El fin de la armonía.

Por Sergio Montoya

La tolerancia significa enterarse cada cual de que tiene frente a sí a alguien que es un hermano suyo, quien, con el mismo derecho que él, opina lo contrario, concibe de contraria manera la felicidad pública

– Antonio Maura.

La armonía social implica el equilibrio o balance entre las personas y entre las comunidades de seres humanos. Implica reconocer a los otros como condición necesaria de nuestra propia vida como individuos. Debemos estar preparados para llegar a acuerdos, solucionar problemas y avanzar como grupo. La prioridad esencial es lograr una coexistencia pacífica, efectiva y dotada de armonía en la cual garantizar no solo nuestra supervivencia como grupo, sino también nuestro bienestar y capacidad de progresar. La convivencia, la armonía es básicamente saber compartir, ser partícipe de la existencia ajena y lograr, a su vez, que el otro se involucre en la nuestra.

Cada persona, cada comunidad y cada población tienen su pequeña o gran idea acerca de lo que es el Bien para ellos, y es deseable que no intenten imponer su idea –pequeña o grande- del Bien a otra persona, a otra comunidad o a otra población. En esto consiste la tolerancia, el principio moral fundamental del pensamiento liberal. Precisamente, el Mal comienza, como menciona Bernard-Henry Lévy, cuando una Iglesia, un Partido, un Estado o una ideología pretenden imponerle a otra persona, otra comunidad u otra población “su” Bien supuestamente universal. Este mismo autor comenta que las revoluciones, inspiradas en la utopía de una sociedad sin Mal, terminan por convertirse en la manifestación más patente de ese Mal. Porque, en realidad, el Mal que esos revolucionarios quieren suprimir son todas aquellas prácticas y valores que no se ajustan a “su” Bien. Los “revolucionarios” (entre los que incluimos a ideólogos y fanáticos de corrientes divergentes de derechos humanos), por consiguiente, actúan como los sacerdotes católicos frente a los indígenas americanos, condenando sus costumbres como malas e intolerables porque no eran cristianas, porque no respondían a “sus” valores, así como persiguieron también a herejes por transgredir sus creencias.

Imagen: Imago

Creer que se posee la verdad, estar en posesión del Bien universal, y que todas las personas debemos aceptar una sola idea, una sola ideología. Aceptar que existe este Bien y que todos debemos aceptarlo so pena de ser linchados, significa que entonces, como dijo Giorgio Agamben, no tendríamos ninguna esencia, ninguna vocación histórica o espiritual, ningún destino biológico que cada persona debería conquistar o realizar.
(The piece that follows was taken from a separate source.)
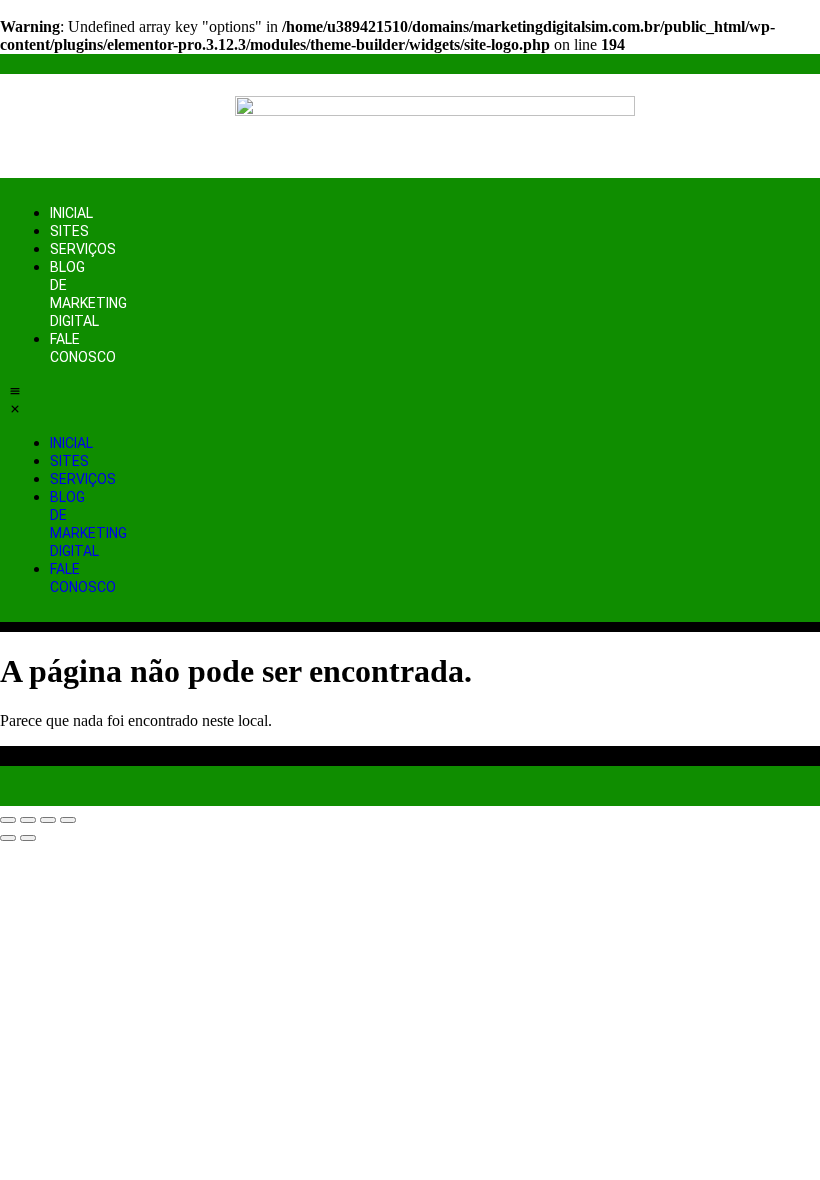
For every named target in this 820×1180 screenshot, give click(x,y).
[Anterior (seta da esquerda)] (8, 838)
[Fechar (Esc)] (68, 820)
No habría sino deberes que cumplir para alcanzar esa meta o esa manera de ser. No puede, no debe existir ningún grupo o ideología que se apropie, que establezca cuál es el Bien universal e imponerla a las demás. Imponer modelos normativos o ideológicos personales. En un mundo en donde cada nación impusiera a las demás, reglas para interactuar que resultaran absurdas, sin sentido, o que solamente arrojaran derechos a la primera y obligaciones a las demás; y que ese mismo sistema nacional se repitiera en cada una de las naciones, resultaría en un nulo convivio internacional, en una armonía destruida y que finalizaría con un enfrentamiento entre estas naciones.

Imagen: Vía País

En la actualidad, los derechos humanos son individualísimos, a grado egoísta, estético y banal; se confieren al particular como si fuese éste una isla solitaria (como menciona José Ramón Narváez Hernández), sin otros y sin estar inserto en una comunidad históricamente viva, como si fuese una nación soberana, independiente y autónoma, en donde cualquier otro es tratado como extranjero que debe de satisfacer cualquier demanda, petición u obligación que imponga esta nación para poder interactuar con ella sin importar lo absurdo, banal o sinrazón de dichas exigencias. Así, de similar forma, esta era de derechos humanos se vuelve riesgosa cuando a cada persona se le dan todos los derechos para imponérselos a todas las demás también. Y este mismo derecho se los dan a todas las demás con las mismas dimensiones, olvidando que con cada derecho monopolizado ponemos en juego valores de fondo y convicciones culturales de la sociedad de la que formamos parte.

Así, la búsqueda de una armonía social, de una convivencia pacífica se ve seriamente comprometida a los intereses individualistas y/o de grupos, quienes buscan imponer su forma de vida, valores y convicciones por sobre los otros grupos. Y esta imposición es, a su vez, la misma acción que buscan los otros grupos. Cada uno convencido de sus propias ideas, pero incapaces todos ellos de ceder para lograr consensos, y menos tienen interés en invertir tiempo en convencer, en educar. Su idea de educar, cuando lo hacen, es una dicotomía similar a la religiosa: o crees o te condenas.

Por lo pronto, ¿coincide usted amable lector, lectora, sobre el riesgo a la armonía social?